The former parliamentary budget officer Kevin Page argued in an interview that austerity would be the inevitable result of the pandemic. He predicted the government would have to increase taxation and cut back programs. The Financial Post, meanwhile, wrote that the government must put in place debt ceilings and that, to cover repayments, they must not only privatize state assets but do so at bargain rates. It argued that tax increases should come in the shape of regressive consumption taxes and used the opportunity to call for further reductions to Canada’s already low corporate tax rates.

Former Conservative Prime Minister Stephen Harper has also joined in, calling for severe austerity in a May column in the Wall Street Journal. Harper, who was prime minister during the 2008-09 global financial crisis, made clear he would have made similar demands even if the pandemic had not erupted. Looking back at the 2008-09 crisis, he noted that “this time will probably be much worse … Unless we experience a period of astronomical global growth, simple arithmetic dictates that many governments, both national and subnational, will experience debt crises or at least severe pressures, in the years to come. If they fail to practice mild austerity proactively, a brutal kind will be thrust on them.”

Many commentaries have drawn comparisons to the 1990s when Liberal Prime Minister Jean Chretien and his finance minister, the future Prime Minister Paul Martin, instituted massive social spending cuts and privatizations, and have pointed to these measures as the way forward. Wernick recalled that the government in the mid-90s slashed “45,000 public service jobs, eliminated 73 federal agencies, reduced foreign aid by 21 percent, and privatized Canadian National Railways.” He predicted that a similar future is now in store for Canadian workers.

Andrew Scheer, the current Conservative Party leader, crudely illustrated the basic interests animating this class-war policy, noting that “coming out of the pandemic, every single country on the planet will be desperately competing for the same opportunities and the same investments, so where is the prime minister’s plan to set us apart?”

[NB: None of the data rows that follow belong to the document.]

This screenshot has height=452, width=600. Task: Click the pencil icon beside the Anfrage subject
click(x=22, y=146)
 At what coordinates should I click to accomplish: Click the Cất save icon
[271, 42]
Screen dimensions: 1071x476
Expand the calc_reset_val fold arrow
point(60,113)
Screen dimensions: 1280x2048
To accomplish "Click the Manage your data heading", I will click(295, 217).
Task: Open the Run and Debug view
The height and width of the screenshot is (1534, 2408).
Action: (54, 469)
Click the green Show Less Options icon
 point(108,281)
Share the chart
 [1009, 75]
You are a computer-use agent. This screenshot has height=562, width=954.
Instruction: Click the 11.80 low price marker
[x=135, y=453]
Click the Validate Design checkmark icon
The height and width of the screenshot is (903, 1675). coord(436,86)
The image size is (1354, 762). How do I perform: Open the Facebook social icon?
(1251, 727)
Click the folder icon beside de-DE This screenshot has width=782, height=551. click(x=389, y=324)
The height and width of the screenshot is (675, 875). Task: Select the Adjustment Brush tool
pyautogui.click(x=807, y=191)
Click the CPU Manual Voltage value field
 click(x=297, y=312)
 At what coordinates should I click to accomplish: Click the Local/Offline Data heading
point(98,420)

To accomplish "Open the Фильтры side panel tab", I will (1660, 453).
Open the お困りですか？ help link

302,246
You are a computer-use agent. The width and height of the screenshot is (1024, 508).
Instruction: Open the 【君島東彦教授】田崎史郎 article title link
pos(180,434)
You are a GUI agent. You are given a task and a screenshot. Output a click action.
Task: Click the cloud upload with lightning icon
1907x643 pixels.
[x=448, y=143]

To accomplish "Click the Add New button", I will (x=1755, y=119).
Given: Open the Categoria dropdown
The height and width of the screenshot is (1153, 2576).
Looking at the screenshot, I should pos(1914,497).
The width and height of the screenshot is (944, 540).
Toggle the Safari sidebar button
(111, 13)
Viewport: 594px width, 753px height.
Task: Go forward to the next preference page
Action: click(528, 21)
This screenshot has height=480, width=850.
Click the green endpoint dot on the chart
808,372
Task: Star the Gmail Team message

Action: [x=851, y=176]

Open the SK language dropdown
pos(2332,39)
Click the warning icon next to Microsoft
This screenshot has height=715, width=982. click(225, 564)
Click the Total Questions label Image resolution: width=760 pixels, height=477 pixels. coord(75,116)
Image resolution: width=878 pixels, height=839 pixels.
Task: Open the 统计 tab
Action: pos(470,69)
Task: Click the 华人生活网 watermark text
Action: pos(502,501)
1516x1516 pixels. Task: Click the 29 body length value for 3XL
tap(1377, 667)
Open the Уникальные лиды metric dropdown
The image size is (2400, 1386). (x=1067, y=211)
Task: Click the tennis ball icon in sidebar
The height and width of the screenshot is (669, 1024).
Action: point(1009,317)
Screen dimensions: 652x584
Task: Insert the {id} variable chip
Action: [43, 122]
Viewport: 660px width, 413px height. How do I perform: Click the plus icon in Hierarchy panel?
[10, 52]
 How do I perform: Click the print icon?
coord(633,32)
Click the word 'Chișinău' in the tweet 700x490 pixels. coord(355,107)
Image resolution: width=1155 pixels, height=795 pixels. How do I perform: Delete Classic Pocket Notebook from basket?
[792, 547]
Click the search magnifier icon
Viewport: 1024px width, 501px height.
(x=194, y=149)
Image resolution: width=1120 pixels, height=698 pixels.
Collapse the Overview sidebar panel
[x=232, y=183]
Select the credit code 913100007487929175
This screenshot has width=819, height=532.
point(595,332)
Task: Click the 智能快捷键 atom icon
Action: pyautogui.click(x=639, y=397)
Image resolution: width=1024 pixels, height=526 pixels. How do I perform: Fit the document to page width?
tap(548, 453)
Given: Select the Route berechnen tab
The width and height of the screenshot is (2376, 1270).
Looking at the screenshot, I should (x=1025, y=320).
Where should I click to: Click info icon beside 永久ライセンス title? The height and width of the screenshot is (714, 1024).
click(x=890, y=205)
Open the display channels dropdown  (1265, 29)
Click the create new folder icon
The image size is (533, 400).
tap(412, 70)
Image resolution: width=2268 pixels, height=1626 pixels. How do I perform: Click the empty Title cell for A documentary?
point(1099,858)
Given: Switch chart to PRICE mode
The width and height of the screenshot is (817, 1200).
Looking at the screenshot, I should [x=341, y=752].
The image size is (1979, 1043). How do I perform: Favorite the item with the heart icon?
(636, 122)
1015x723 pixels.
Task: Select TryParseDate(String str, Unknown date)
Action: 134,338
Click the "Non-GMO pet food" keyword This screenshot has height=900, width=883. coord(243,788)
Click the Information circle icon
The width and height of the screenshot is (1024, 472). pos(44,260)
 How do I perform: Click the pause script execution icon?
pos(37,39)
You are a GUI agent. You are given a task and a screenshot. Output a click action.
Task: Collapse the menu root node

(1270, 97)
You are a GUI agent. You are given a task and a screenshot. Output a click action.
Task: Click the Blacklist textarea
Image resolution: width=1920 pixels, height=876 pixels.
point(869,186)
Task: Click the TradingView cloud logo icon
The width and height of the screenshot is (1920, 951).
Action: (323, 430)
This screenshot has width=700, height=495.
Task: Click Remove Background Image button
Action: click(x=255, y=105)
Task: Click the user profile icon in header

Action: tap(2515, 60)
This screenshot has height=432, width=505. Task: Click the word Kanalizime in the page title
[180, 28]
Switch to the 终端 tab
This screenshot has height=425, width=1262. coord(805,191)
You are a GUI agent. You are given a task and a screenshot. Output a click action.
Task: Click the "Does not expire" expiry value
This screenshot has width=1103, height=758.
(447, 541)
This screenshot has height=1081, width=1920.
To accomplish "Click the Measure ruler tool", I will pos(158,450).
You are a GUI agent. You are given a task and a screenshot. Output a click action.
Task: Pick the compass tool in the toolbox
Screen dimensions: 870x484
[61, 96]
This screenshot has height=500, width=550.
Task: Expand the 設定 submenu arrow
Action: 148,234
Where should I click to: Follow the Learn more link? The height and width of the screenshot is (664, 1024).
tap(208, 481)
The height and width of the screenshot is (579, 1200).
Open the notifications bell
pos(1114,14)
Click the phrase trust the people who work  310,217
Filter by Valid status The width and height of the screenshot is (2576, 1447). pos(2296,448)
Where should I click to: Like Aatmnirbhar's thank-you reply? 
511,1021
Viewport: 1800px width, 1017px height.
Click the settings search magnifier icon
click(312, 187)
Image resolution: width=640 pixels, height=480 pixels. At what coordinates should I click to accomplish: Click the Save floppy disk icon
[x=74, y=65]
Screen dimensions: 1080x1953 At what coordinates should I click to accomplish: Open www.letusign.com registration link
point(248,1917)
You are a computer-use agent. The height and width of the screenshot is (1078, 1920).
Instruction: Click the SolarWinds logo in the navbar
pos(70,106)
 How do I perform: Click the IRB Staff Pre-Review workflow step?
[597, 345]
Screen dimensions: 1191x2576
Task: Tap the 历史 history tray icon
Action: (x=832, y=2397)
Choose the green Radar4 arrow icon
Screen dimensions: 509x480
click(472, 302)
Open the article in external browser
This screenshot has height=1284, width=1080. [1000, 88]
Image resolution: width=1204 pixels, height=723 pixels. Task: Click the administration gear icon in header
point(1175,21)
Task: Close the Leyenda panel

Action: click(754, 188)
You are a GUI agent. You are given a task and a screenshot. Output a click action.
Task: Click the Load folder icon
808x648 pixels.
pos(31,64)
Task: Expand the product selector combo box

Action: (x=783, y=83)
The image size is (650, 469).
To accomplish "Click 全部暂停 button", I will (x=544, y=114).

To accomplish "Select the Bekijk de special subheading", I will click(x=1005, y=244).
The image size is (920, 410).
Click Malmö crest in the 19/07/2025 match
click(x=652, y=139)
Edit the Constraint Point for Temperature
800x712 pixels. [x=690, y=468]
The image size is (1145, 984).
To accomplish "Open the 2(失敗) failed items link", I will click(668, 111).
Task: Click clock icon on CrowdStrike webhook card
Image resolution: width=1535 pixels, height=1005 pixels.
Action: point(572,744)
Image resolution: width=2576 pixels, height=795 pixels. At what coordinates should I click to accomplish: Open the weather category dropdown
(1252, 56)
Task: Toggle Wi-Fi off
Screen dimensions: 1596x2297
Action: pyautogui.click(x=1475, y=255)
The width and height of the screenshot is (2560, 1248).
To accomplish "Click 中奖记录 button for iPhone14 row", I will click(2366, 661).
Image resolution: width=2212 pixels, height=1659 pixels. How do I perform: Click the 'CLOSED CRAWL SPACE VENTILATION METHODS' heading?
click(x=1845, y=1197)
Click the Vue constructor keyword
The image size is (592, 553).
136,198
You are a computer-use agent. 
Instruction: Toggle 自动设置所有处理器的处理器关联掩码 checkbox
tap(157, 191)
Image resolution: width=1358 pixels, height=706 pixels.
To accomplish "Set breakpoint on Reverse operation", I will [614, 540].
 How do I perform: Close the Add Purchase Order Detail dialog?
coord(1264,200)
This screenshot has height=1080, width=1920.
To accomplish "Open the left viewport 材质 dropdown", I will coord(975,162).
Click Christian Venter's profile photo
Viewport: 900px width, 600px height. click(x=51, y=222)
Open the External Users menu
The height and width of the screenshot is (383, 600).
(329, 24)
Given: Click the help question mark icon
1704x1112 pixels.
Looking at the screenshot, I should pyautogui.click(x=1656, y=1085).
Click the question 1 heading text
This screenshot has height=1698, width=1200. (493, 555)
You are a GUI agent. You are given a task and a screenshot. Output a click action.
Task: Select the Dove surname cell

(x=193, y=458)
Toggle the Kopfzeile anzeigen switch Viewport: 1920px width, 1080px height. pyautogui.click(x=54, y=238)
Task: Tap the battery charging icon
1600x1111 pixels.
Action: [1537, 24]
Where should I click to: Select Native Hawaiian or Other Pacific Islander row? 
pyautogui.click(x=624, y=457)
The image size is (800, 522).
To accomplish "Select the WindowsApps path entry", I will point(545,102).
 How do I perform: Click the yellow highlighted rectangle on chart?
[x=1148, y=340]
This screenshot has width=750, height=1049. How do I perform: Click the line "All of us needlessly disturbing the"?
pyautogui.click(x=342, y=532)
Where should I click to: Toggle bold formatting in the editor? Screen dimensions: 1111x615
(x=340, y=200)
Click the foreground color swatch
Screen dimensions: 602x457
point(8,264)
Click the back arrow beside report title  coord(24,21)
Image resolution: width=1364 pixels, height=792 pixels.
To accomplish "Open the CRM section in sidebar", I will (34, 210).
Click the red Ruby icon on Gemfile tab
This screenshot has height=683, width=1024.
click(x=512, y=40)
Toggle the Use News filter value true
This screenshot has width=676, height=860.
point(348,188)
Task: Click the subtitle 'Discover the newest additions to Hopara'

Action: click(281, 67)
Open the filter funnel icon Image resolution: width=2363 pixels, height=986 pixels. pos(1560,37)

As the official opposition Conservatives choose a successor to Scheer next weekend, they are making clear that vicious cost-cutting will be on the order of the day, should they come to power. “Many on the left are going to try to use the pandemic as a justification for a return to the failed policies of the past,” declared Scheer in a Wednesday interview with the Canadian press. To oppose this, he continued, his successor would need to let “people and markets take the lead” by cutting back on government, i.e., by gutting what remains of the public services and social protections the working class won as the result of the mass struggles of the last century.